I've got no complaints about OSHA.
Brian in SLC

Social climber
Salt Lake City, UT
Mar 10, 2017 - 07:41pm PT
This is the Owen Chimney which has a sloping fairly smooth slab at the top, with some loose rock. Trying to free a stuck rope in the chimney would have required going right to the edge. Although not stated in the linked report, Falk likely moved forward close to the rim. Also not stated in the report is weather conditions. I'm surprised that haste wasn't listed as a contributing cause.

He wasn't at/in the Owen Chimney. He was at the top of the standard rap, which is just past the Catwalk (east). The Owen Chimney is above the west end of the Catwalk.

Also...this was the weather that day:


Tragic deal.
tradmanclimbs

Ice climber
Pomfert VT
Mar 11, 2017 - 04:53am PT
I am a carpenter. we do tons of stupid dangerous sh#t, I work with lots of rough tough egos. we joke about osha when we do stupid sh#t but without osha half of us would be dead or maimed....

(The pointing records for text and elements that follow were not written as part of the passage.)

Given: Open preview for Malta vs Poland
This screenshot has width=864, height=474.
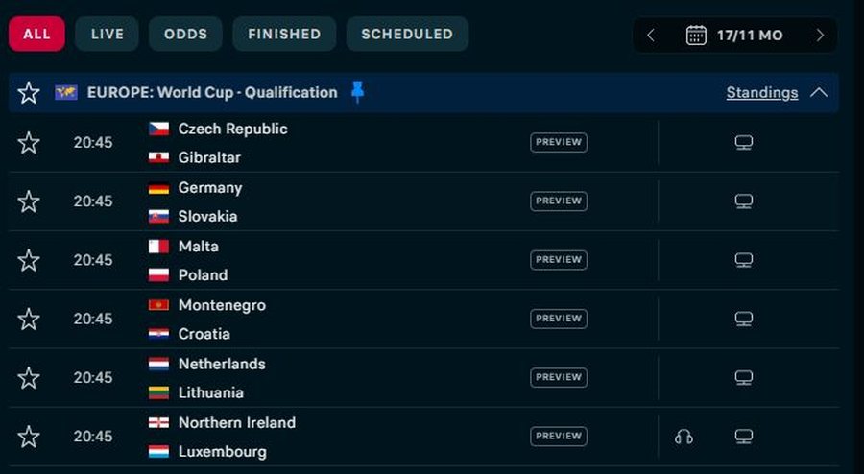Looking at the screenshot, I should [558, 260].
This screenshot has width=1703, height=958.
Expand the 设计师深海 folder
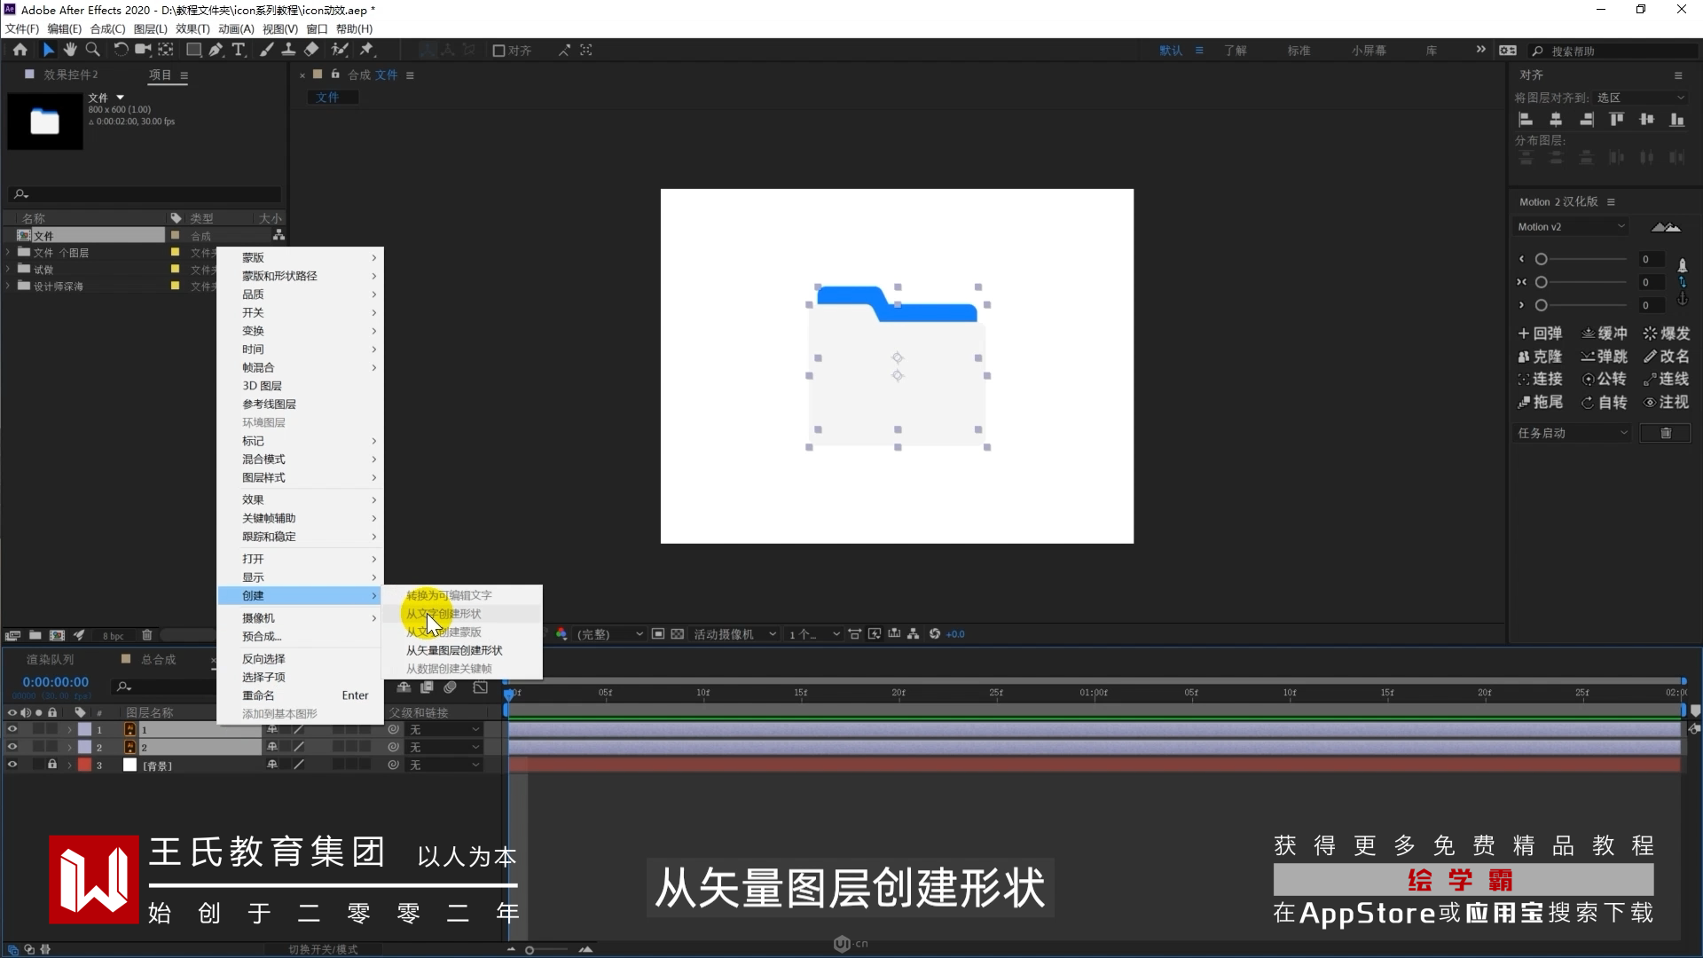click(8, 287)
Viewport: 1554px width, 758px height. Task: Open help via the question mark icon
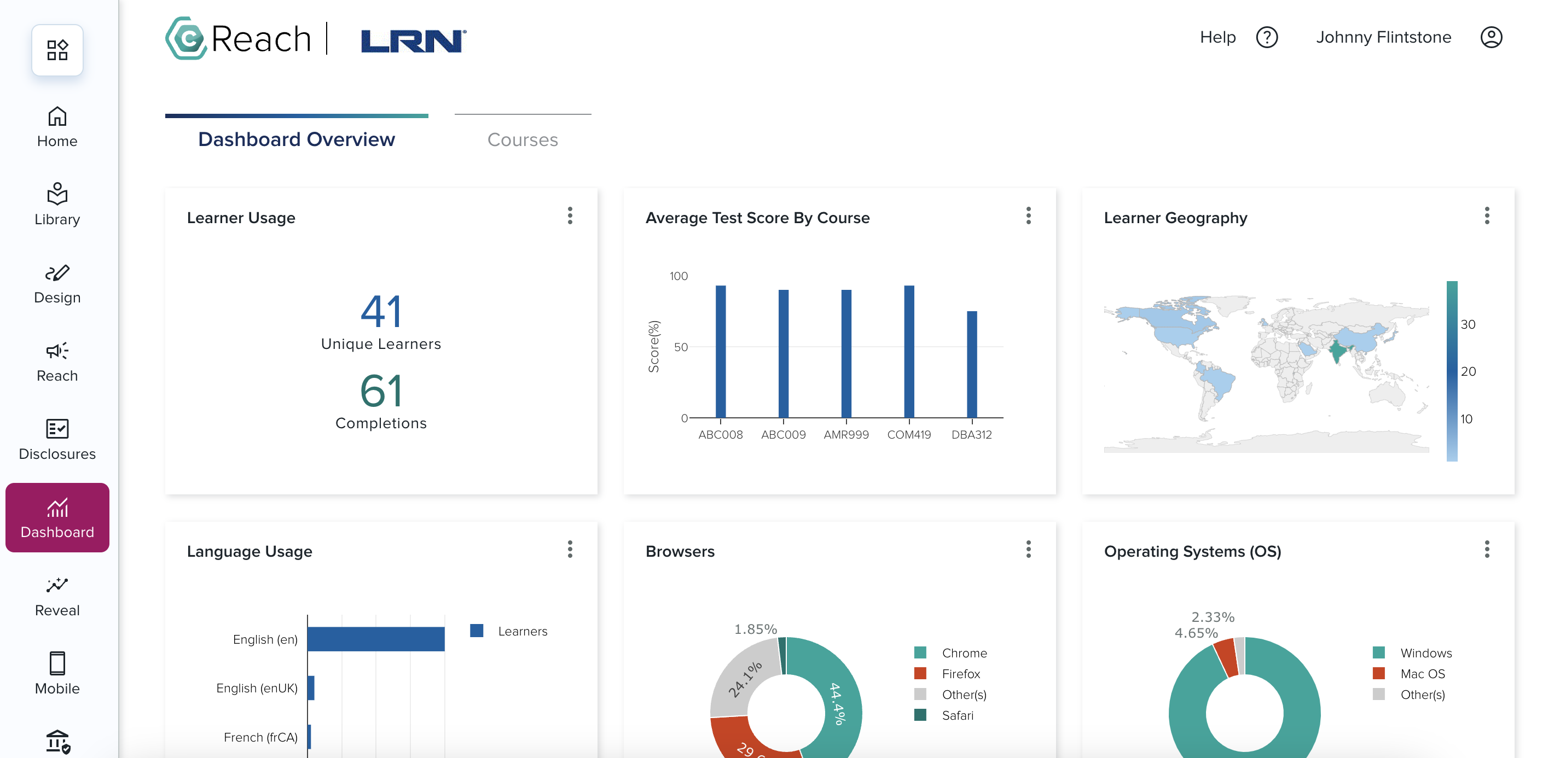pyautogui.click(x=1267, y=37)
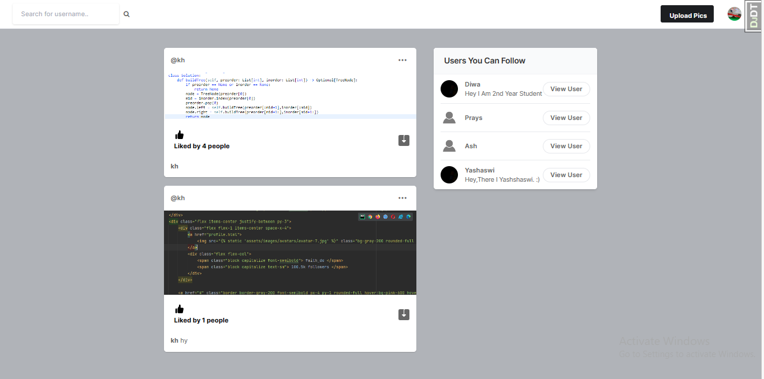The image size is (764, 379).
Task: Click the download icon on the second post
Action: point(404,314)
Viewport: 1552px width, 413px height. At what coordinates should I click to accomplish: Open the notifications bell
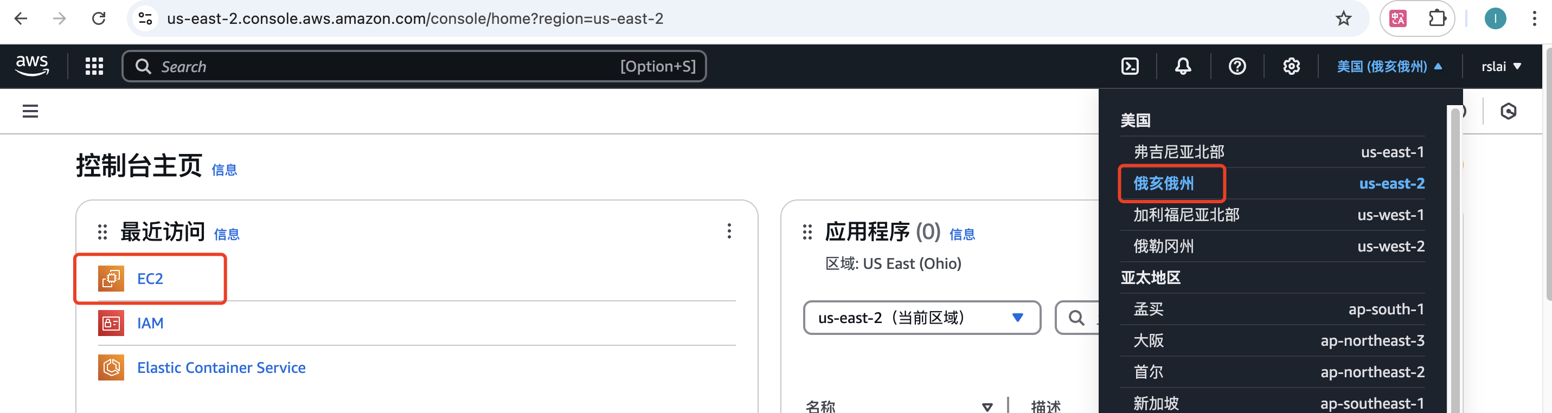(x=1183, y=66)
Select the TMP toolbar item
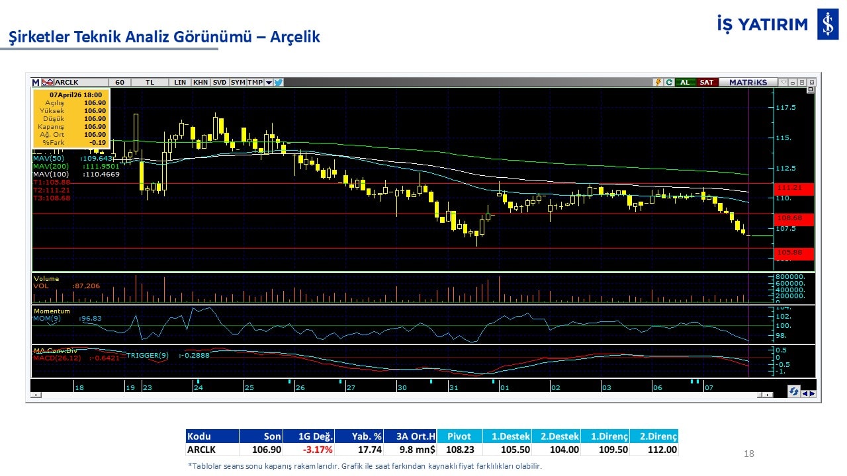847x476 pixels. point(255,83)
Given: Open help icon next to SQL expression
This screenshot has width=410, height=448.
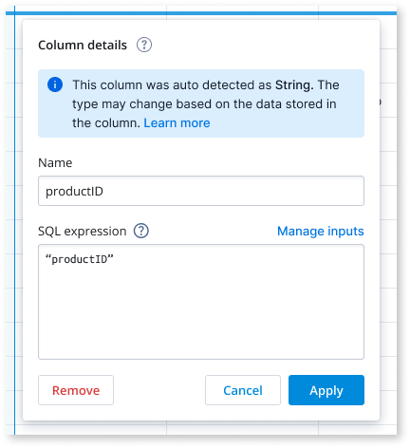Looking at the screenshot, I should [141, 231].
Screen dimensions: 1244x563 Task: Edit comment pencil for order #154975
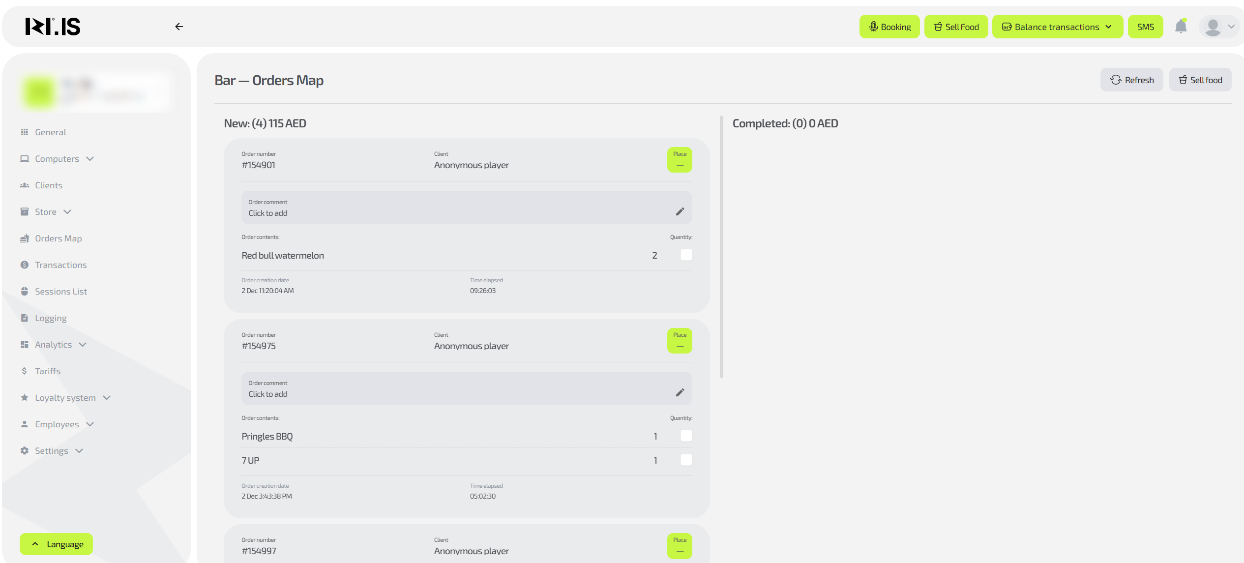click(680, 392)
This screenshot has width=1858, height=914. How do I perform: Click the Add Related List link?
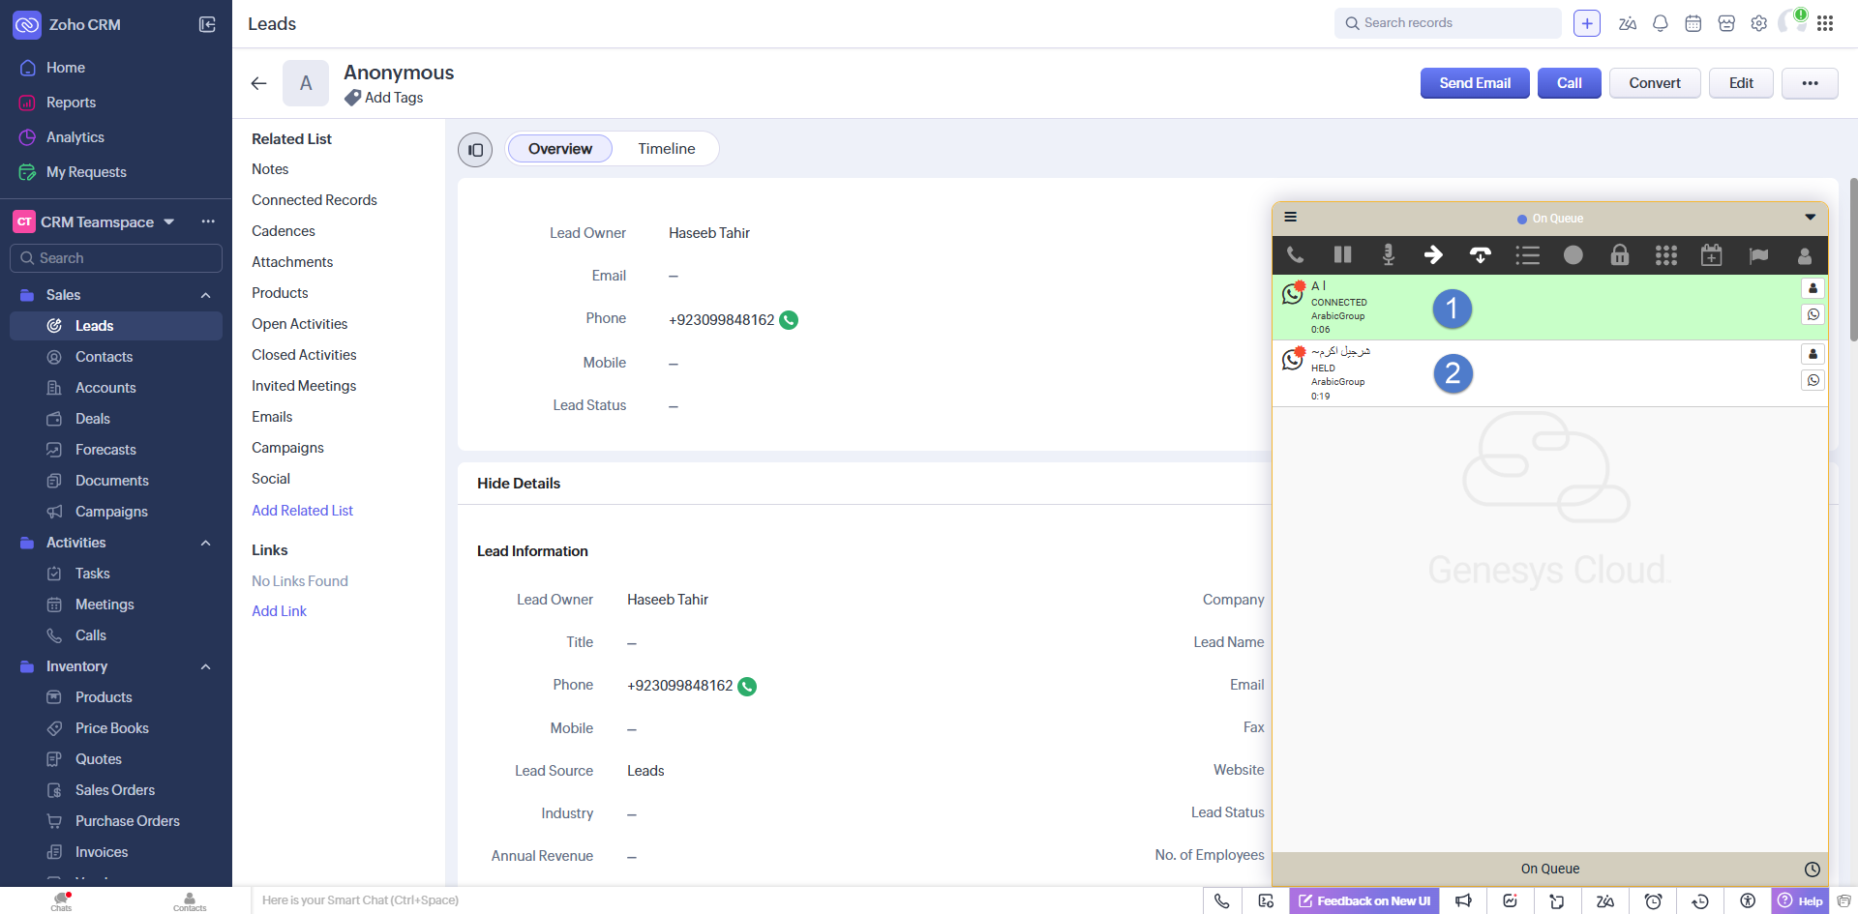coord(302,511)
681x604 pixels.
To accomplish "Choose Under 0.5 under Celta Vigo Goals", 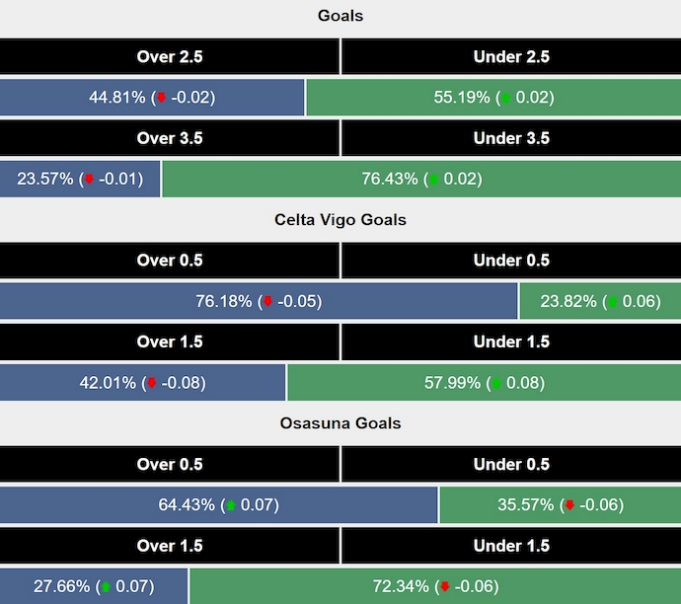I will click(511, 261).
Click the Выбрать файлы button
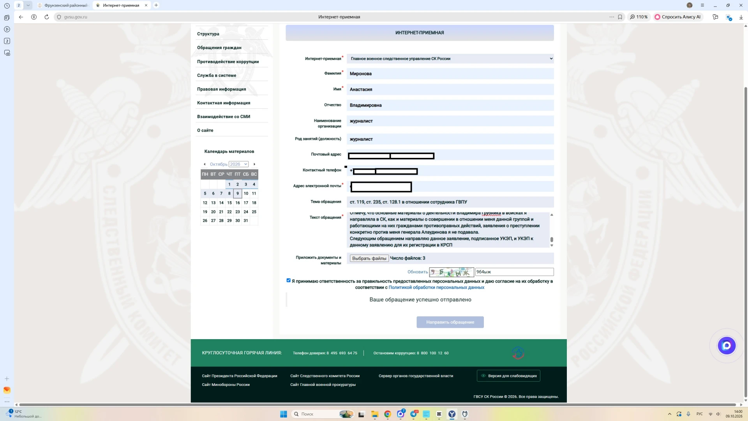The height and width of the screenshot is (421, 748). tap(369, 258)
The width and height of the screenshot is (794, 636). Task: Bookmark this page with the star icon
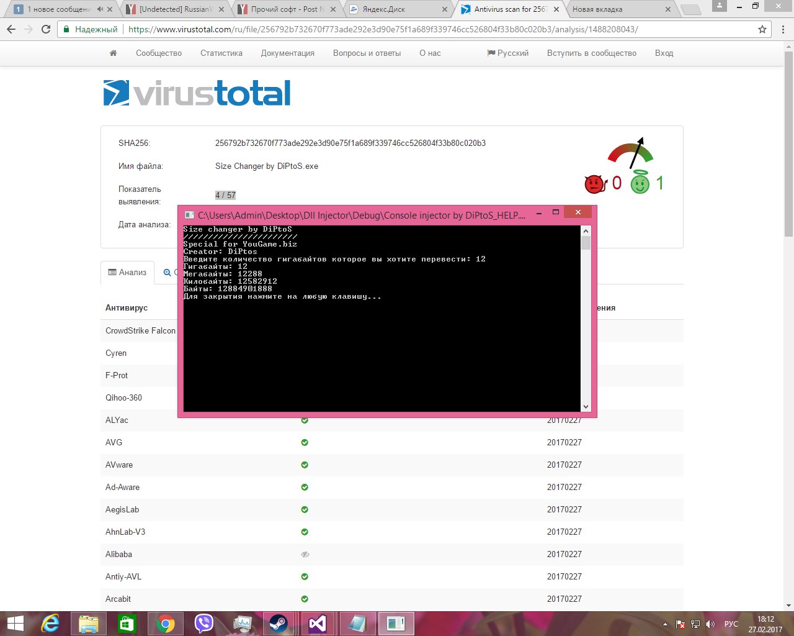click(762, 29)
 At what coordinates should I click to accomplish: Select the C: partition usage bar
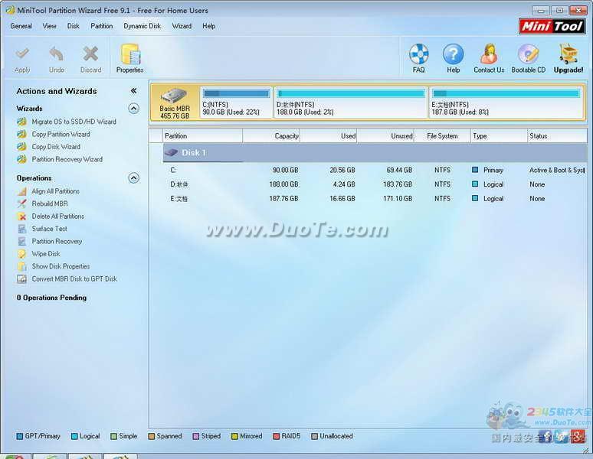click(236, 94)
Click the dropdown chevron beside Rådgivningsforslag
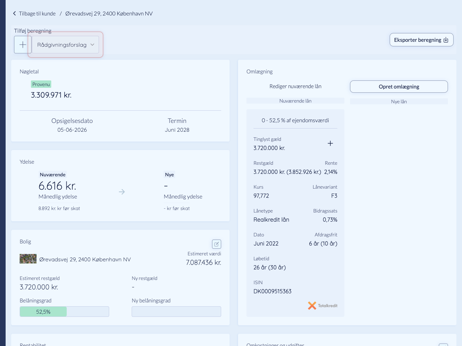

one thing I noticed about the guides in the tetons is that they had taylored their rope lengths to the routes they were working on. This guide had likly been at that rap stations dozens or possibly hundreds of times. he possibly had a home made teather system that allowed him to manage that station. Something like the Petzl connect would probobly be very usefull for a guide and safer than a home made rig.
HighTraverse

Trad climber
Bay Area
Mar 11, 2017 - 01:58pm PT
Brian, thanks for the clarification and the weather photo.
healyje

Trad climber
Portland, Oregon
Mar 11, 2017 - 03:13pm PT
Again, if you're stupid enough to commercialize an activity you love and take responsibility for the lives of clueless people you've convinced to pay you to keep them safe doing something inherently unsafe - and then you screwup - it begs the question on both sides: just what the f*#k did you expect? A world run amok with clueless guides 'certified' (now there's a euphemism filled with hope) by other guides who figured out how to make money from climbers as well as civilians and you expect no intervention or oversight? Now that is the very definition of stupid.

P.S. Oh, in case you missed the drift - I have zero respect for guiding and particularly the abject nonsense it's evolved into today.